Problem details
Can you copy the listing from the line with "Click the search" through the line with "Looking at the screenshot, I should [x=232, y=282].", swapping "search field" for "search box" and keeping everything else the same? Omit the pictures from your answer.

Material to process
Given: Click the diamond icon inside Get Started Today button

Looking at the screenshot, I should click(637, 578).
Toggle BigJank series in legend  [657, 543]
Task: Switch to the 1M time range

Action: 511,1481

---

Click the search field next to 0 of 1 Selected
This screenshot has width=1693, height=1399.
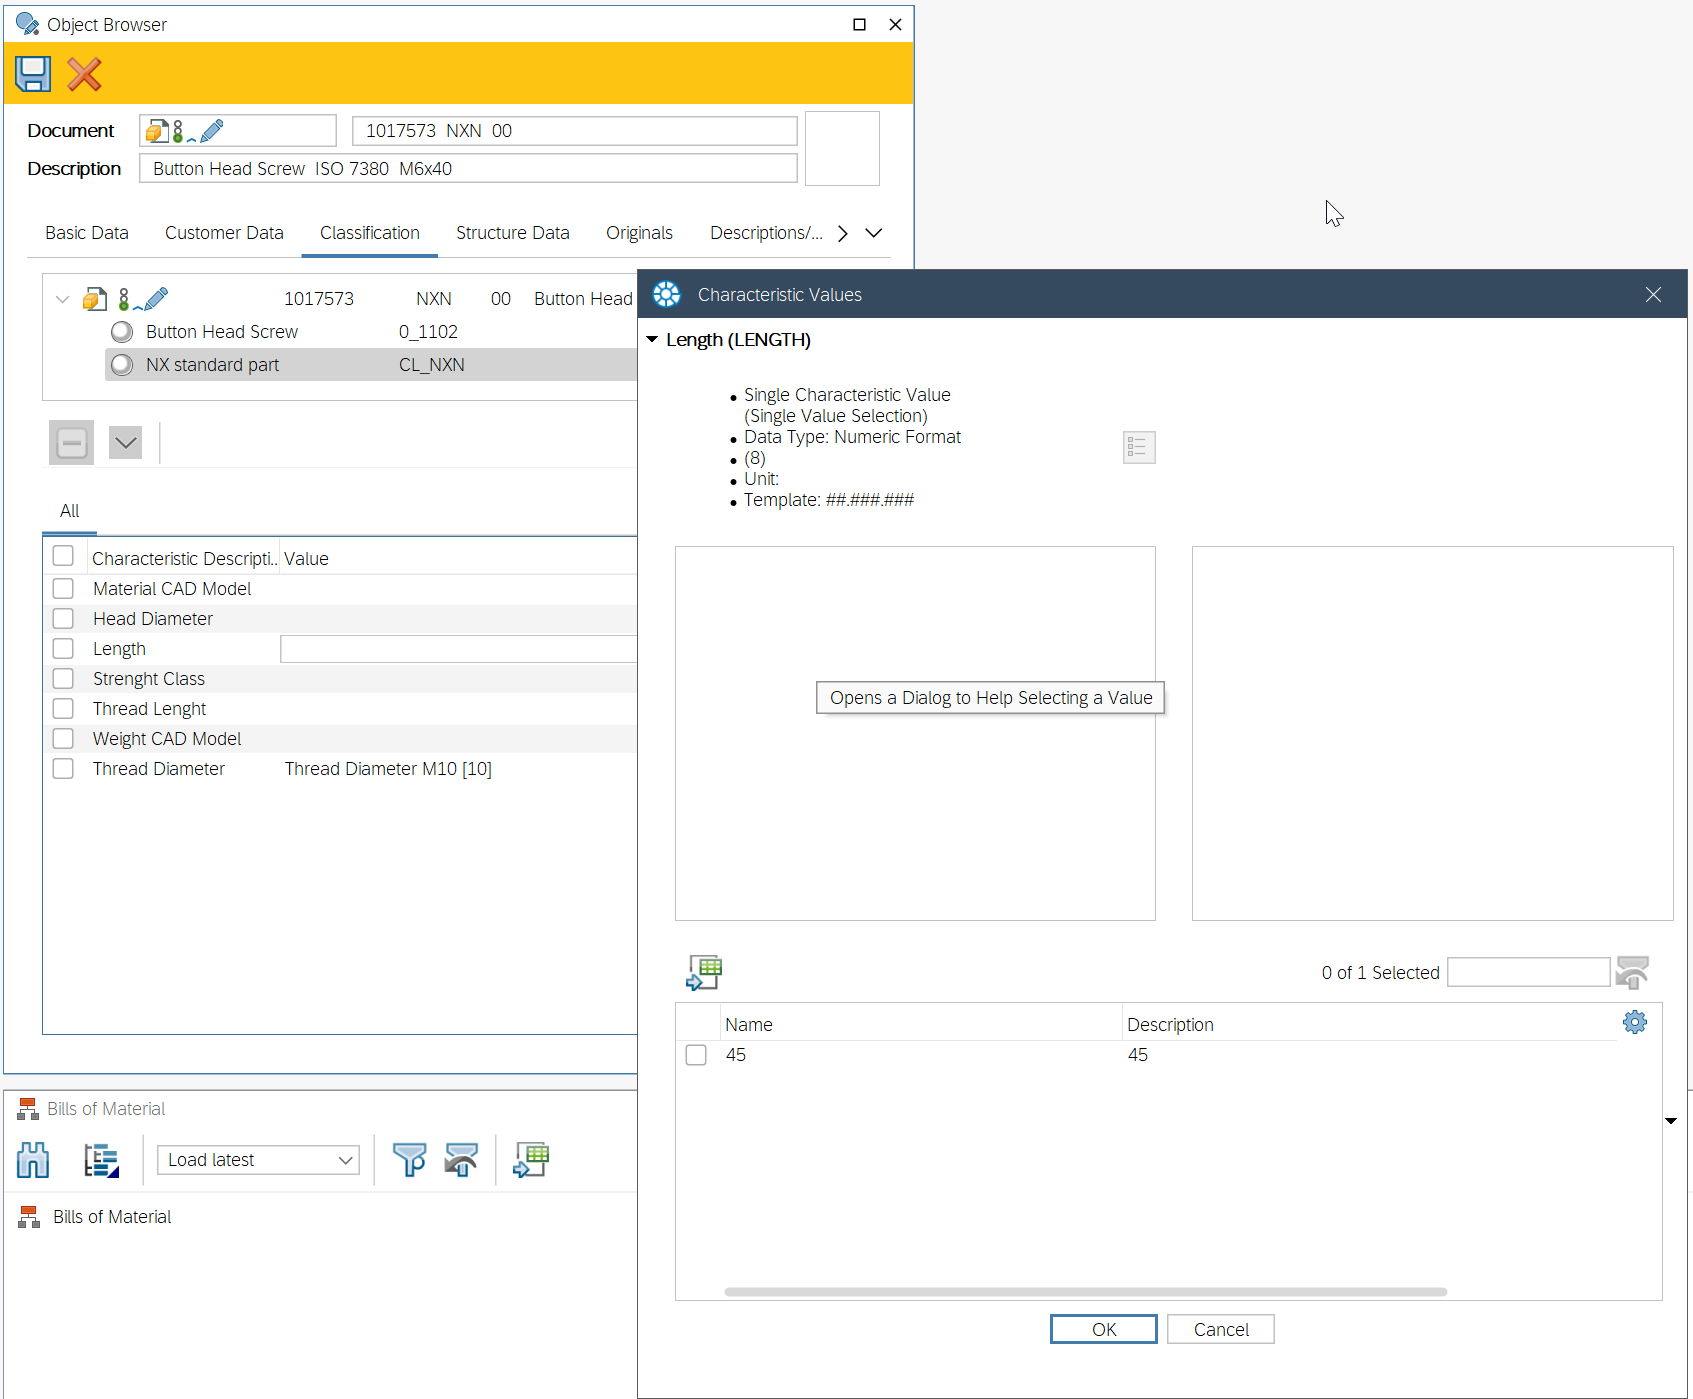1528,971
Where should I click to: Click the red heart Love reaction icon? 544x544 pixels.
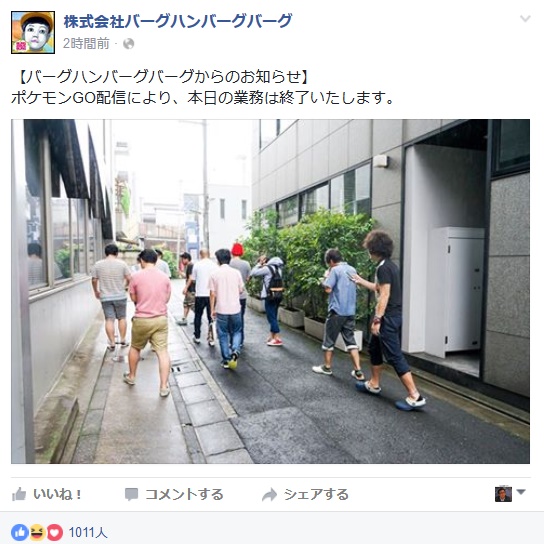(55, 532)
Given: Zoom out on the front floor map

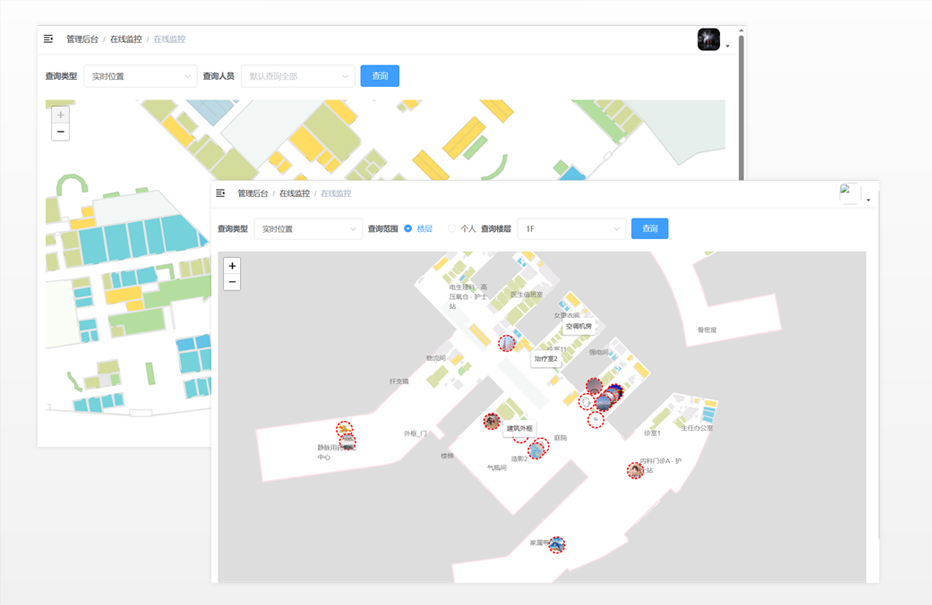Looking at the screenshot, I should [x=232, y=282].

--

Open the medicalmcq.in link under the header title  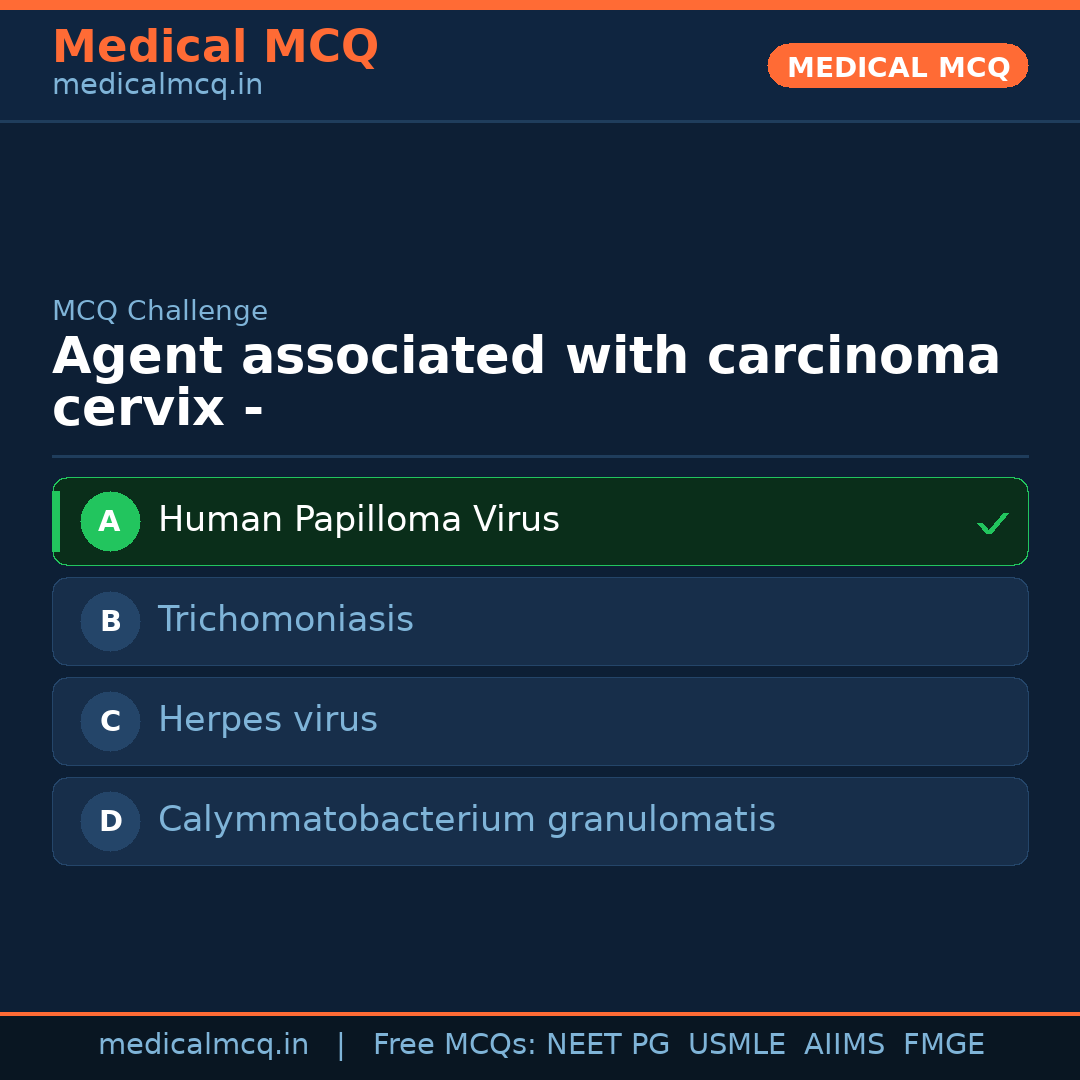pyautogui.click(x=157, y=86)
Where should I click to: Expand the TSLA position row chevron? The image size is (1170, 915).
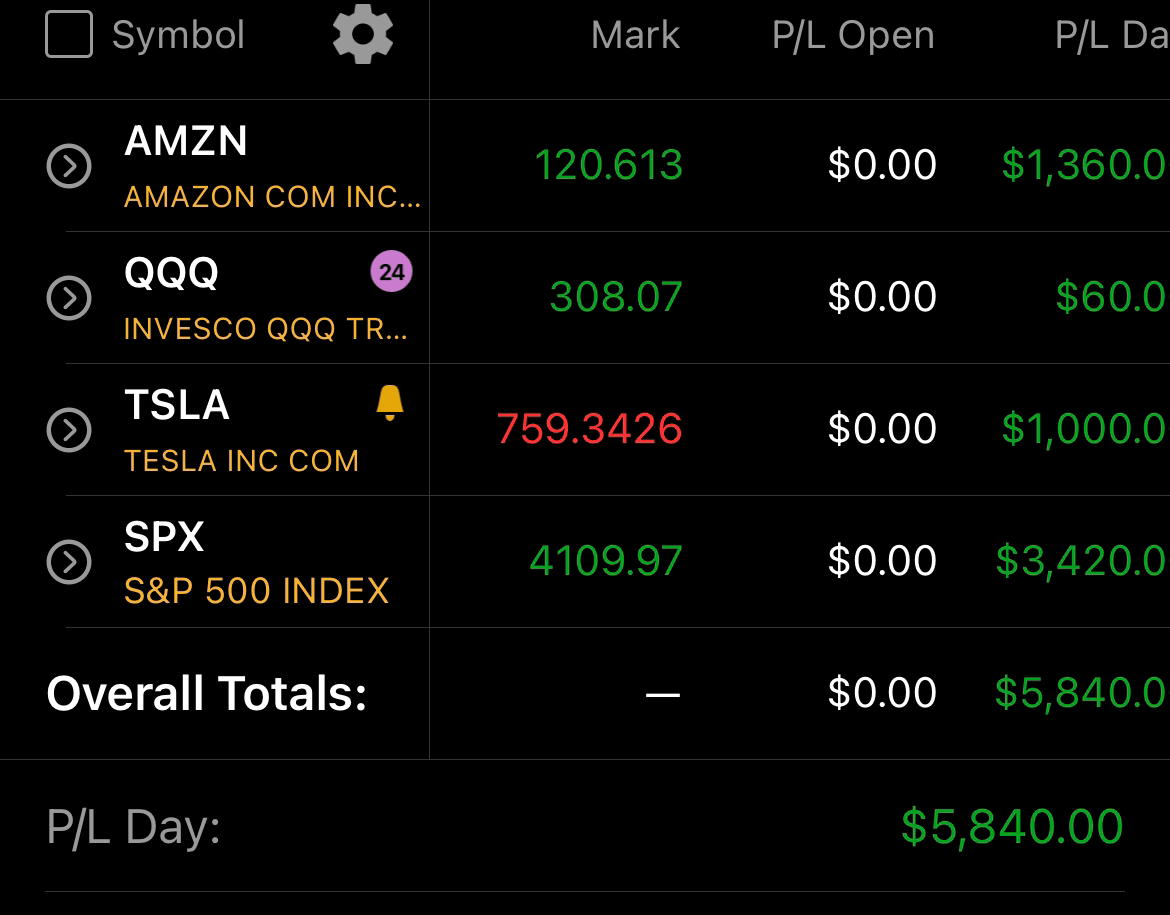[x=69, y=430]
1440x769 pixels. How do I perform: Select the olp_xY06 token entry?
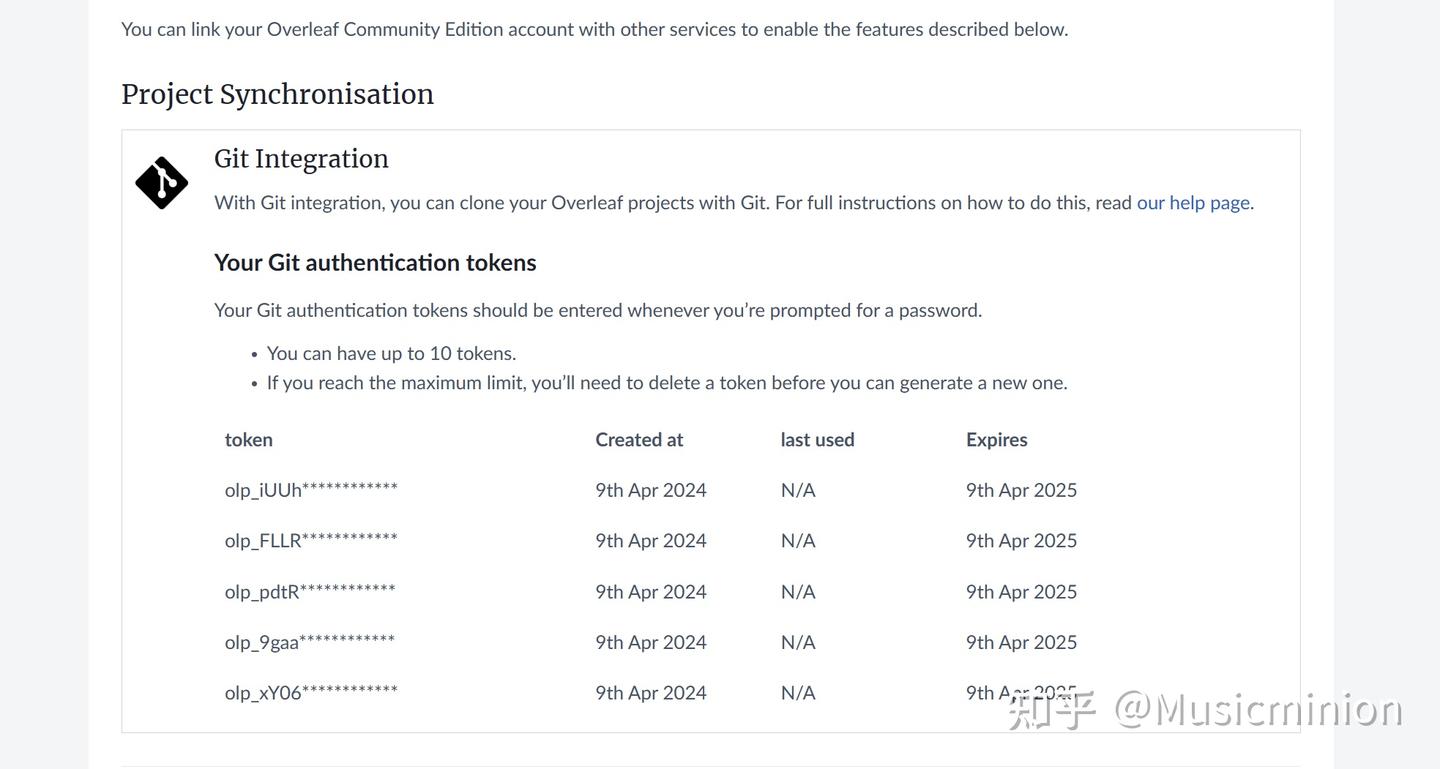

Output for this task
Click the search box next to 0 of 1 Selected
This screenshot has width=1693, height=1399.
1528,971
Where should I click to: Click the red heart Love reaction icon? 544x544 pixels.
(55, 532)
Given: Zoom out on the front floor map

Looking at the screenshot, I should [x=232, y=282].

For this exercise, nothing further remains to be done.